아울러 최근 지리산국립공원 전역의 주 능선을 모두 포함한 대규모 면적을 대상으로 고사목을 조사했는데, 항공기 촬영영상을 활용했다는 점에서 규모의 차이가 있으며, 머신러닝이 아닌 딥러닝 기술을 적용했다는 점에서 차별성이 있다는 평가다.

그동안 대면적의 국립공원을 대상으로 생태계 공간정보를 구축하는 일은 거의 불가능한 일로 여겨졌다. 사람이 현장에서 일일이 생물(나무와 같이 이동하지 않는 생물자원)의 위치와 정보 등을 확인해야 했기 때문이다.

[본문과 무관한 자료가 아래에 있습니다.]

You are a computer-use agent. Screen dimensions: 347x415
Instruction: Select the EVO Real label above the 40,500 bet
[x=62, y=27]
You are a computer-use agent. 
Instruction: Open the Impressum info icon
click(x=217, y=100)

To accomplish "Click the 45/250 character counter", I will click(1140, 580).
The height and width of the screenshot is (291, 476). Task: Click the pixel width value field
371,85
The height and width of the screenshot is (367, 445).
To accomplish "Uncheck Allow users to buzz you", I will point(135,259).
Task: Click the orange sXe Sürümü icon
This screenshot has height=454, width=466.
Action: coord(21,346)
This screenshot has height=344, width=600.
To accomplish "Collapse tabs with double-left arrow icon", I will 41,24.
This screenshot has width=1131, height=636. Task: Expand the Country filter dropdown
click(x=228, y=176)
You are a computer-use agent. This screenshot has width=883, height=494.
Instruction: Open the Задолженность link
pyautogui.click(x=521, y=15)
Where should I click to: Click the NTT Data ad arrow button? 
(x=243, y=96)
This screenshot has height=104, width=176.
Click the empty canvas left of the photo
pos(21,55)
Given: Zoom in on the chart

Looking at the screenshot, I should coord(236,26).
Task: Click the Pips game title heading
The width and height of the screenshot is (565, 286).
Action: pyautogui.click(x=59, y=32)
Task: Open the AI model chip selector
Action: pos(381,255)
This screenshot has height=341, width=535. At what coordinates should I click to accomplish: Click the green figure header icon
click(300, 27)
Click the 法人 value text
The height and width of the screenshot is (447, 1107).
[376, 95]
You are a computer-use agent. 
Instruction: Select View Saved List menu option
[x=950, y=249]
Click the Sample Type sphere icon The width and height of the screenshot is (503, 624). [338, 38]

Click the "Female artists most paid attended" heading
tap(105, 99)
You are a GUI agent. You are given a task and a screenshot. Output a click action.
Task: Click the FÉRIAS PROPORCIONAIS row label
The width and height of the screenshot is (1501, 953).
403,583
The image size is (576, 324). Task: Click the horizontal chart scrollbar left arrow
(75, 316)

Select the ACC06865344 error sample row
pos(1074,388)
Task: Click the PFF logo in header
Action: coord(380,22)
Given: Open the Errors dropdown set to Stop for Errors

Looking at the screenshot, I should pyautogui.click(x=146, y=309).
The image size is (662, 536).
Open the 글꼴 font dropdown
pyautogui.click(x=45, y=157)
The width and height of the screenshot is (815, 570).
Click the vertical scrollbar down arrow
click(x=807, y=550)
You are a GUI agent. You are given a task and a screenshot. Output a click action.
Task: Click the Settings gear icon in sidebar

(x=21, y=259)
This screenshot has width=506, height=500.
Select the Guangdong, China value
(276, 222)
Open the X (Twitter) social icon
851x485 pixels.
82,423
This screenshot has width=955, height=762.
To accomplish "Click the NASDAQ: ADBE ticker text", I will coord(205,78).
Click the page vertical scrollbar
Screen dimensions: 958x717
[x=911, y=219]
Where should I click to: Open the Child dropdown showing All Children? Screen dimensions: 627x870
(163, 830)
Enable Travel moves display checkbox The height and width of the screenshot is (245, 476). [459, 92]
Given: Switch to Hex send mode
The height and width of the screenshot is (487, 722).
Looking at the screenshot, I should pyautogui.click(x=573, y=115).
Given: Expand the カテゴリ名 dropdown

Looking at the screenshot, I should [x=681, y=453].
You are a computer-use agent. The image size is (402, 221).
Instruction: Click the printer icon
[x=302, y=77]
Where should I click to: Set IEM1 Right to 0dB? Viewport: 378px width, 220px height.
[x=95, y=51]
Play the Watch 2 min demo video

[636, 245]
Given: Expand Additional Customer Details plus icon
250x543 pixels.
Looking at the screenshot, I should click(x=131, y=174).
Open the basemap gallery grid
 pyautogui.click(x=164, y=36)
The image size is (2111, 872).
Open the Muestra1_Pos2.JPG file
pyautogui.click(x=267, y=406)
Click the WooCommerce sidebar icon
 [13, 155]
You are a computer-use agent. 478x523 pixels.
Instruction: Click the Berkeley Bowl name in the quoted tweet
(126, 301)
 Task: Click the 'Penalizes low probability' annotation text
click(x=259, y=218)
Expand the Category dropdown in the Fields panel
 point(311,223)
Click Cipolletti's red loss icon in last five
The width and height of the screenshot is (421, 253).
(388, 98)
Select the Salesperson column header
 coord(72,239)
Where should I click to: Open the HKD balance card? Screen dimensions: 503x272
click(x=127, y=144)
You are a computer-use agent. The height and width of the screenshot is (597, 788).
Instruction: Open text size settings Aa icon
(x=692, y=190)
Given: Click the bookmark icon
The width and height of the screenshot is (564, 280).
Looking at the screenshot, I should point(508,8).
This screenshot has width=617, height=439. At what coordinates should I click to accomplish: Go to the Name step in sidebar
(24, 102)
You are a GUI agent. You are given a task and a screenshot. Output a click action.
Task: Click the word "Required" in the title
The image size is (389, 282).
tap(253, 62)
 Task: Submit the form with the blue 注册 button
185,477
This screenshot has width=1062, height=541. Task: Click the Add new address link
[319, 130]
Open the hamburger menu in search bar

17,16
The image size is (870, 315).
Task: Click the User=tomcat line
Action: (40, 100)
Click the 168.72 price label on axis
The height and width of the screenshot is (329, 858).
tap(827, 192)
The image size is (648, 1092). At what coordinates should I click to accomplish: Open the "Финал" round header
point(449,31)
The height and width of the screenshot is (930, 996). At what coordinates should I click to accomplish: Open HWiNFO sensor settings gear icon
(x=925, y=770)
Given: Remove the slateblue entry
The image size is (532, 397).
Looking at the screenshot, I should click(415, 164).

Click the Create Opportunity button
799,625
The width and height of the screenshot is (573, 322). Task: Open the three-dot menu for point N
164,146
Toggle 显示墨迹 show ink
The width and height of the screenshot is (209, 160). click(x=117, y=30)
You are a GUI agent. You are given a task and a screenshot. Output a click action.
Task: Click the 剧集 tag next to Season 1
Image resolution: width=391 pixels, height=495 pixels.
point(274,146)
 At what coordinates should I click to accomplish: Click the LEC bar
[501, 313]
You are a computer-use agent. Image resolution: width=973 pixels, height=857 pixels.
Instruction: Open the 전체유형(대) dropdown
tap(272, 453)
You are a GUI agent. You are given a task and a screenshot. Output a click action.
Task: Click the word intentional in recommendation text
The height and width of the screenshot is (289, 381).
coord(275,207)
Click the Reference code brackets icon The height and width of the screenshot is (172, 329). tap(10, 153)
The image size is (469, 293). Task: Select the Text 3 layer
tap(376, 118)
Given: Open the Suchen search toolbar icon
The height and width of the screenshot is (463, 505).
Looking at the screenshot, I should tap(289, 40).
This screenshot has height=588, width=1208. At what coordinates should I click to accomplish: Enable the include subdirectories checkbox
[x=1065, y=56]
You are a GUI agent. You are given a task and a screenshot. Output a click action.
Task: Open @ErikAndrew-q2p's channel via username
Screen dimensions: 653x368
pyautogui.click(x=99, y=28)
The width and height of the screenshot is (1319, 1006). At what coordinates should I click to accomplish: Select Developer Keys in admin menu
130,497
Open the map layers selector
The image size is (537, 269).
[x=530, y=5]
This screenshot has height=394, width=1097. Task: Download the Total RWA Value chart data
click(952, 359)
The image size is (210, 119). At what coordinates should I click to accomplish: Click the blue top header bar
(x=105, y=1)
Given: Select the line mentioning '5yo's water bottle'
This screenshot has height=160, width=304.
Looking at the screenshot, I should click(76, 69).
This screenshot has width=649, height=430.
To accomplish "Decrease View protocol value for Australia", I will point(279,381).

최근에는 항공촬영기술이 발전되면서 고해상도 항공영상을 활용해 컴퓨터로 생물정보를 파악할 수 있는 방법이 생겼지만, 이 역시 사람의 눈으로 일일이 생물의 위치와 수를 헤아리는 방법으로 작업자의 역량에 따라 결과에 차이가 있고, 많은 시간이 소요됐다.

이에 반해 인공지능을 통한 공간정보 구축은 원하는 시점과 지역을 대상으로 빠르게 원하는 정보를 수집할 수 있어, 인력 및 비용, 시간 절감, 균질한 결과물을 얻을 수 있다. 실제로 인공지능을 활용한 기술은 축구장 6000개 정도(41.88㎢)의 면적을 대상으로도 단시간에 검출이 가능하다.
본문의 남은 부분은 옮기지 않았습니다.